Категория выражения, тщательную разработку которой мы находим в трудах А. Ф. Лосева является одной из наиболее трудных для понимания. Лосев, определяя сущность этой категории, обычно употребляет загадочное словосочетание соотнесенность с иным. Стало быть, по мнению самого Лосева оно наиболее адекватно передает основное свойство выразительной сферы. Тем не менее, при попытках реконструировать диалектическую модель и структурно согласовать выразительную сферу со сферой факта мы неизбежно сталкиваемся с трудностями.

Как выводится категория выражения по Лосеву? Цельный эйдос мы получаем с выведением категории факта. Этот факт представляет собой вещь в своем завершенном самоопределении, сущность, включившую в себя всякое инобытие, как логическое, так и алогическое. Дальнейшее диалектическое движение приведет к реализации эйдоса в абсолютном меоне. Но, говорит Лосев, «вполне возможно и не переходить реально к последующим категориям <…>, а можно просто мыслить данную категорию как только соотнесенную с иным, как бы окутанную этим иным. Это значило бы рассматривать достигнутую диалектическую категорию — как возможность, потенцию и принцип всевозможных воплощений данной категории в дальнейшем ином» [Лосев А. Ф. Диалектика художественной формы // Форма — Стиль — Выражение. М., 1995. С. 14.]. Как это нужно понимать?
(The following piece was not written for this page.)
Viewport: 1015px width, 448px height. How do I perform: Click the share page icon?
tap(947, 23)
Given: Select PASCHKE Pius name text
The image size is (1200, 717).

Вариант 1. Категории, полученные нами в сфере факта суть категории «для-себя-бытия». Они рассматриваются как существующие для самой сущности, т.е. не предполагают другого факта помимо факта сущности. Но те же самые категории мы можем рассматривать и с точки зрения абсолютного меона, как потенцию воплощения эйдоса в абсолютном меоне, как первообраз для дальнейших воплощений. То есть, категории факта и категории выражения по факту одно и то же, но по смыслу — разное, в зависимости от того, рассматриваются ли они «с точки зрения» для-себя-бытия сущности или же «с точки зрения» абсолютного меона. Итак, категории выражения суть модифицированные категории факта.
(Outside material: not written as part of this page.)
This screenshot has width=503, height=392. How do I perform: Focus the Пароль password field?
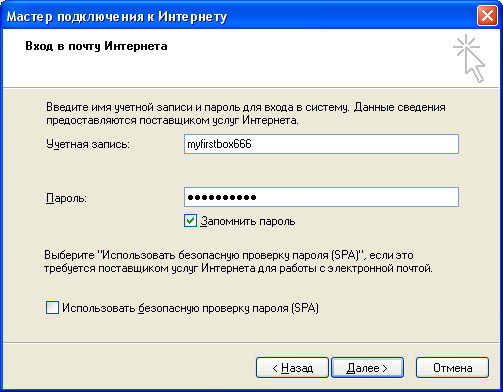click(x=321, y=197)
Этот вариант опровергается антиномией выражения: 1) выражение неотделимо от сущности и есть сама сущность; 2) выражение отлично от сущности и не есть сущность; 3) выражение есть становящаяся в ином сущность [Там же, с. 15.]. Наш первый вариант трактовки не учитывает этого становления сущности в ином. Стало быть, необходимо осмыслить, как может сущность становиться в абсолютном меоне. Если под сущностью мы понимаем фактически реализованный смысл, то для получения становящейся в ином сущности мы должны постулировать 1) сущность, 2) меон, 3) становление сущности в меоне. Но сложность в том, что, согласно диалектике, становление сущности в меоне предполагает также и ставшее сущности в меоне, т.е. опять же некий факт, тогда как Лосев говорит: выражение не имеет другого факта, кроме факта самой сущности, смысл и выражение имеют одно и то же тело, один и тот же факт.
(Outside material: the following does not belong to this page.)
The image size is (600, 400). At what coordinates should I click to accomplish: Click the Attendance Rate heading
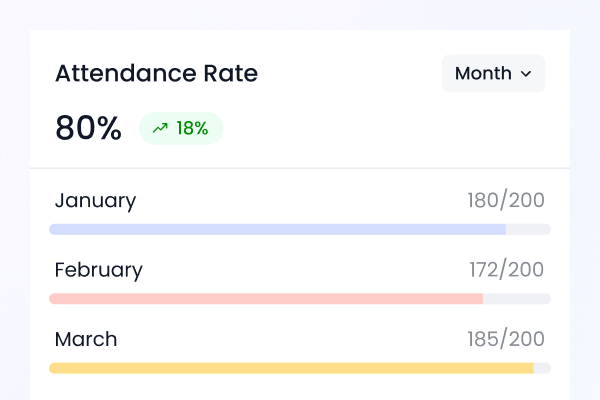tap(156, 73)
Вариант 2. Другие варианты объяснения возникают у нас при чтении «Философии имени» [Лосев А. Ф. Философия имени // Бытие. Имя. Космос. М., 1993.]. Здесь мы видим несколько иную картину: сфера выражения возникает при отождествлении смысла и факта. Эйдос неявленный является в эйдосе, фактически реализованном; отождествление этих моментов дает категорию символа, т.е. выражения.

Такая конструкция тоже достаточно ясна. Ей не противоречит понимание выражения как становления сущности в ином, только в данном случае под иным уже будет подразумеваться то иное, которое дает категорию факта, а не иное тождества смысла и факта.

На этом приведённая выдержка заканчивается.